Aun así, el efecto de estas transferencias perdió fuerza entre 2023 y 2024 con el fin del ciclo expansivo, mientras que el mercado laboral mantuvo una influencia decisiva en los indicadores sociales.

Para Hecksher, las desigualdades deben enfrentarse con un conjunto amplio de políticas: mejor focalización del gasto social, un sistema tributario más equitativo, mayor productividad para los trabajadores de menores ingresos y una reducción en la proporción del presupuesto destinada al pago de intereses de la deuda.

En 2024, Brasil registró las tasas más bajas de pobreza de la serie: 4,8% de la población vivía bajo la línea de extrema pobreza (US$ 3 diarios) y 26,8% bajo la línea de pobreza (US$ 8,30 diarios). Más del 60% de la reducción de la extrema pobreza desde 2021 se explica por mejoras distributivas.

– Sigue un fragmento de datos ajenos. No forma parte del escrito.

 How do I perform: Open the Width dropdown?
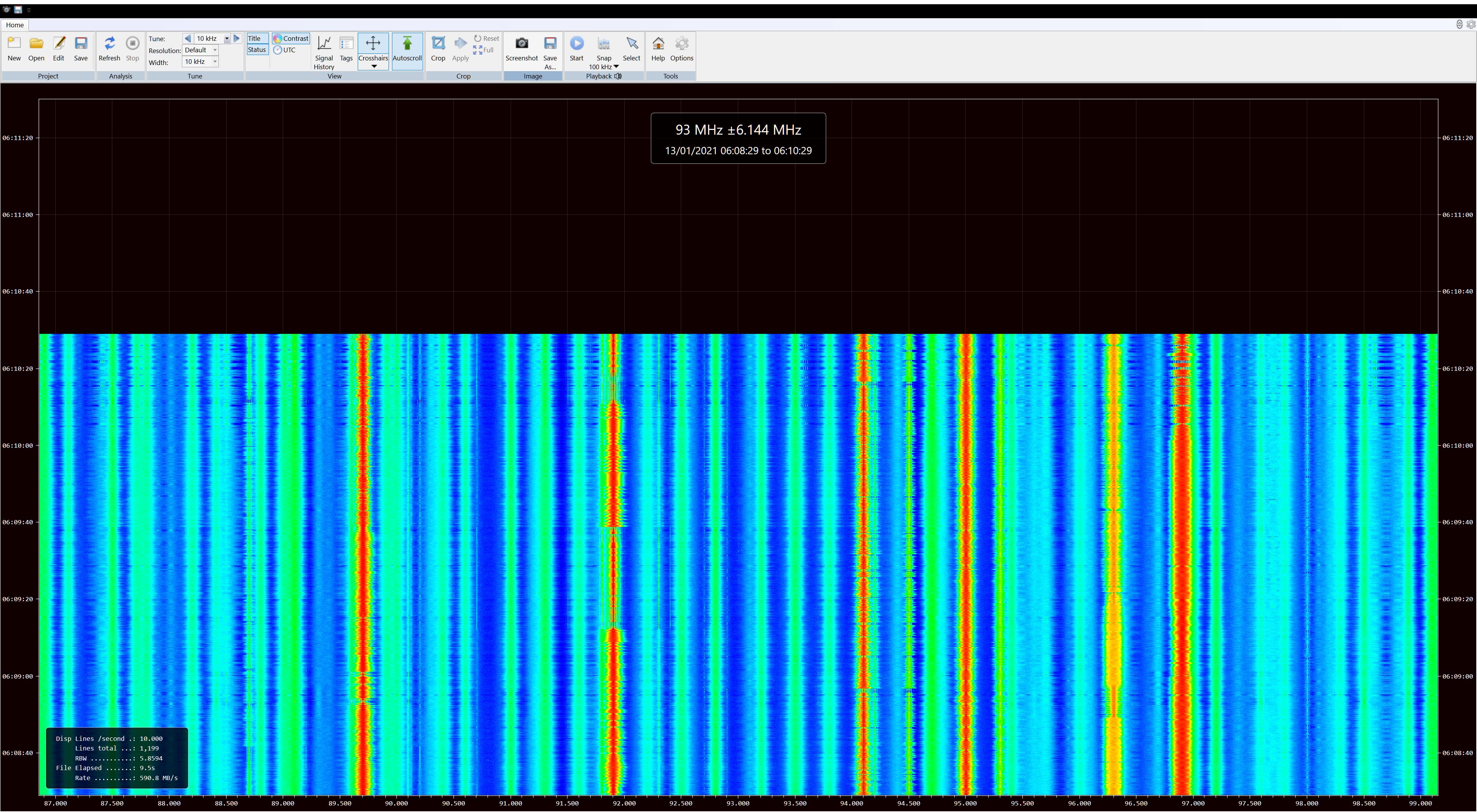coord(215,62)
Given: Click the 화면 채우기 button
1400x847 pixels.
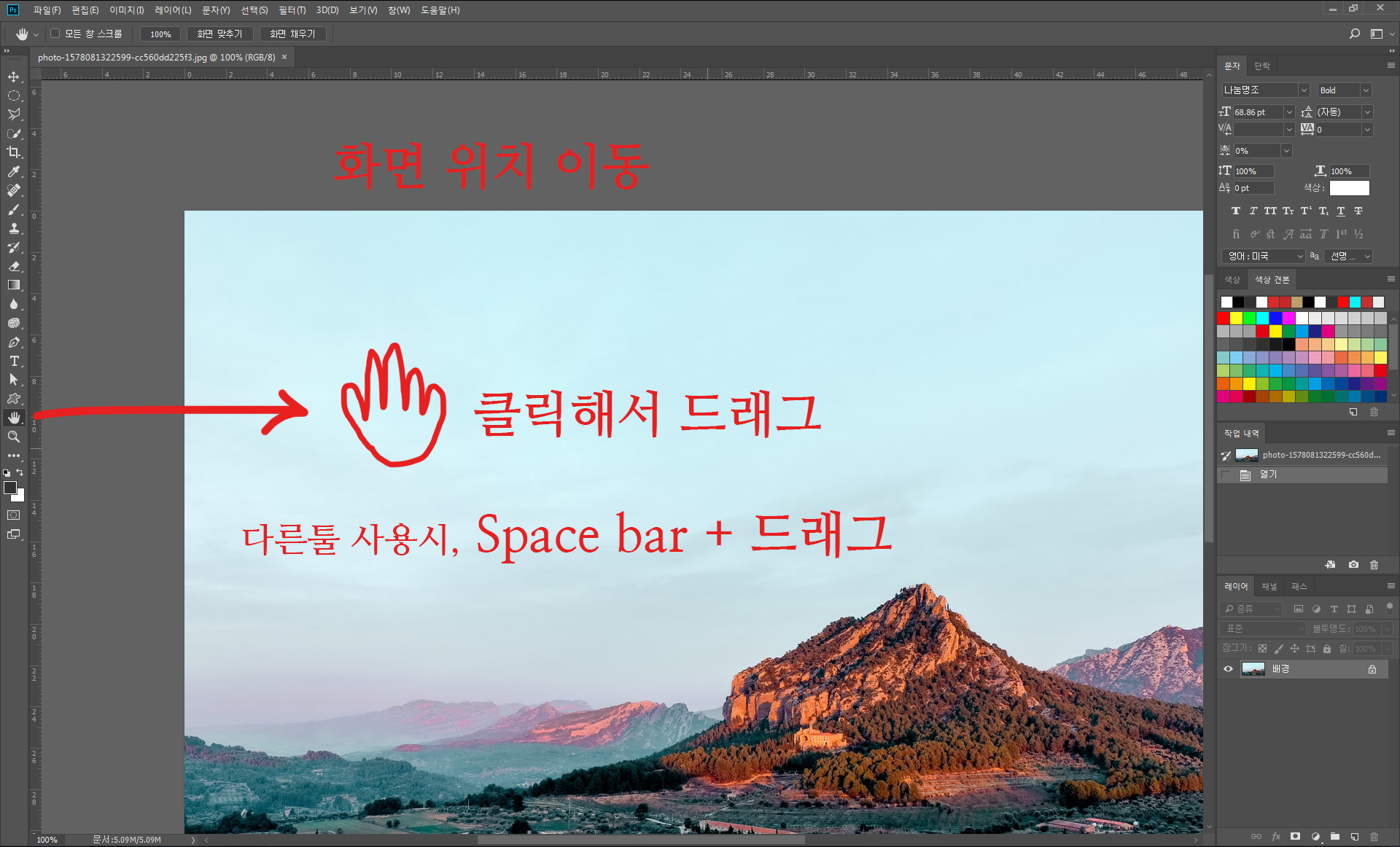Looking at the screenshot, I should coord(292,34).
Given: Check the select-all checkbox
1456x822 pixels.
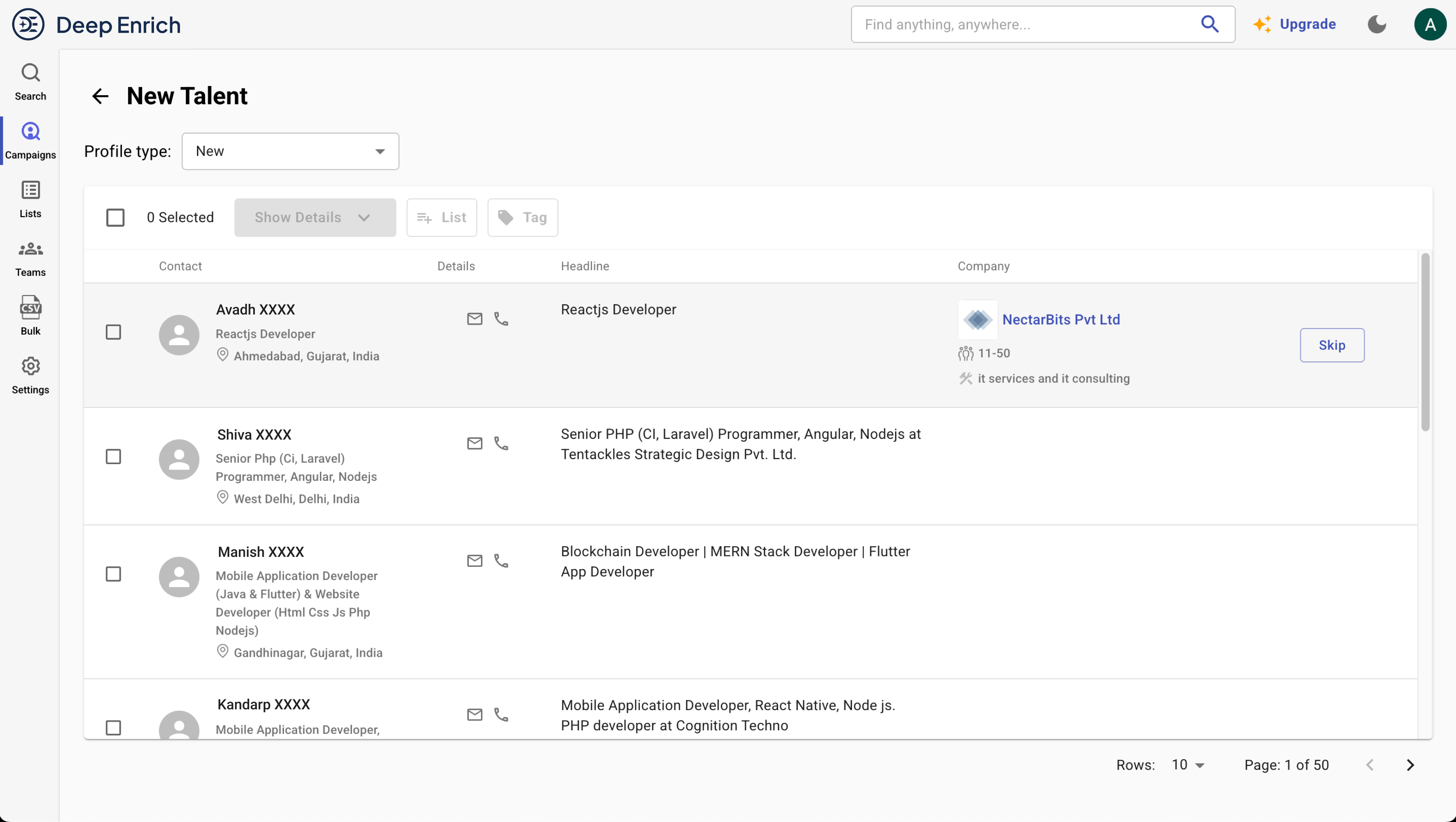Looking at the screenshot, I should [x=115, y=217].
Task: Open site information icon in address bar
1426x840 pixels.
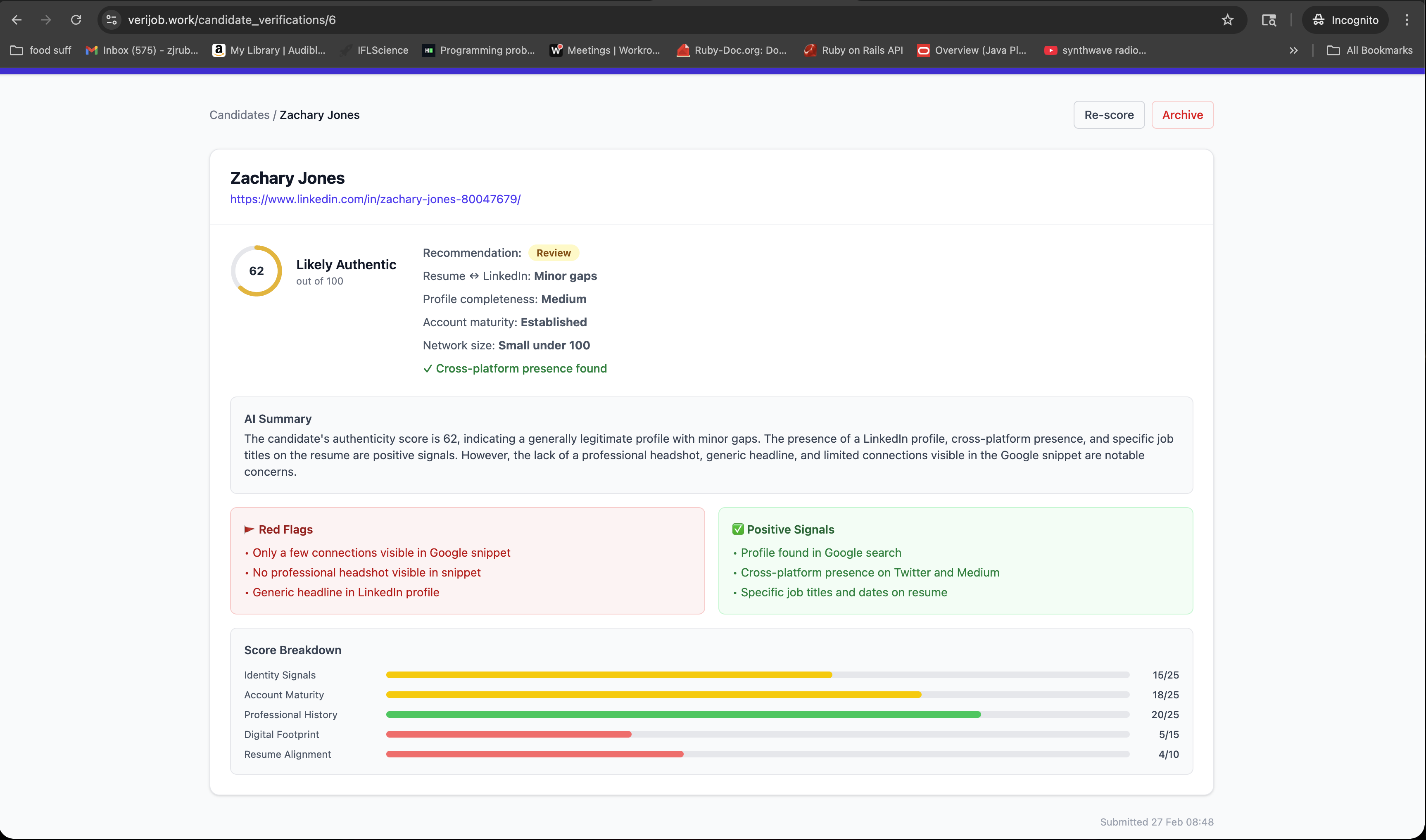Action: 112,20
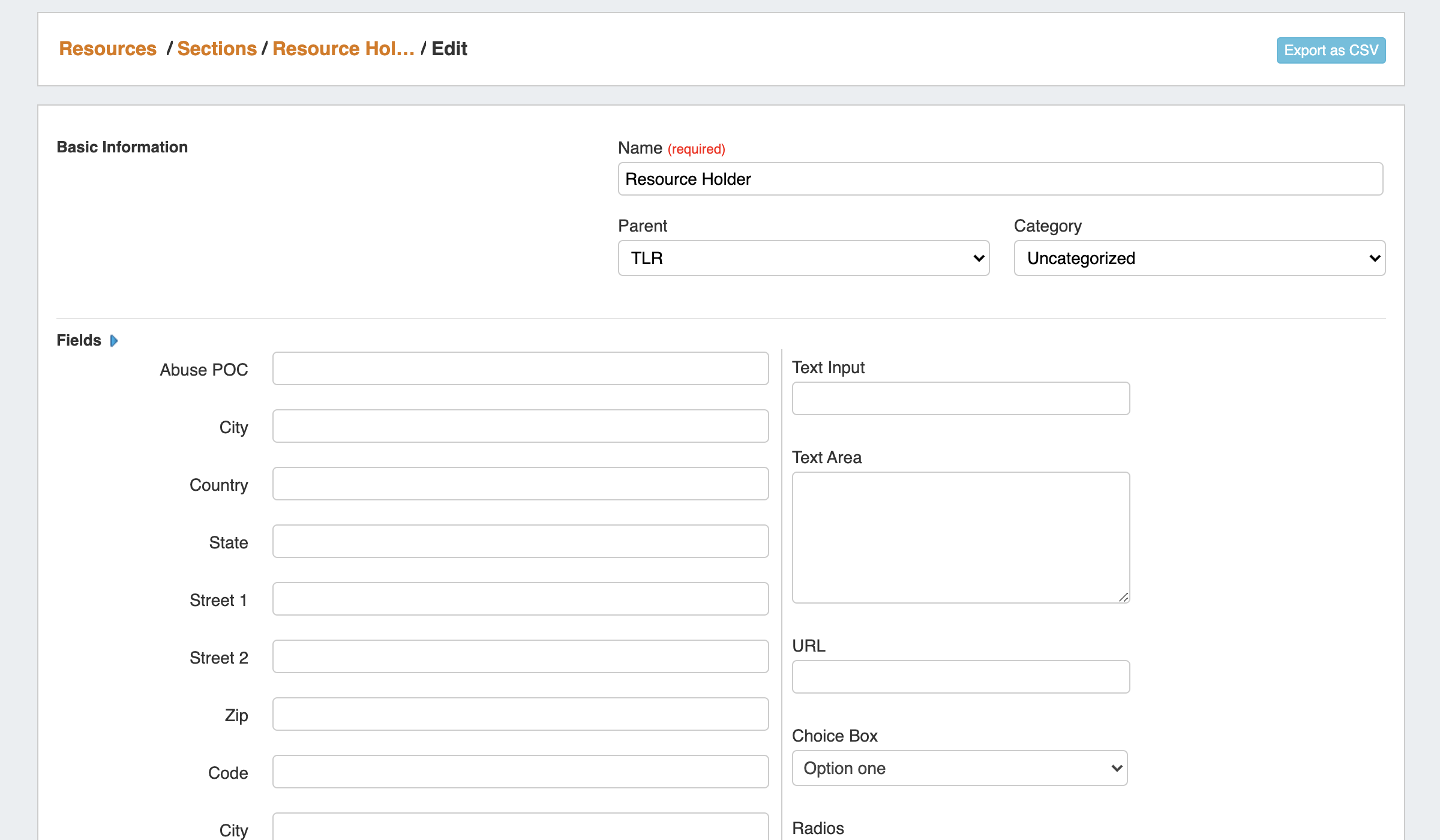
Task: Click the Country input field
Action: [520, 484]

La nota técnica advierte, sin embargo, que el impulso observado en la etapa pospandemia podría perder ritmo con el cierre de la expansión asistencial, dejando al mercado de trabajo como principal motor en los próximos años. El estudio también recuerda que las encuestas domiciliarias suelen subestimar los ingresos más altos y parte de las transferencias sociales, lo que exige cautela en la interpretación de los resultados.

El documento concluye que el periodo reciente marca un cambio estructural: después de años de estancamiento o retrocesos, renta, pobreza y desigualdad mejoraron al mismo tiempo y de manera acelerada.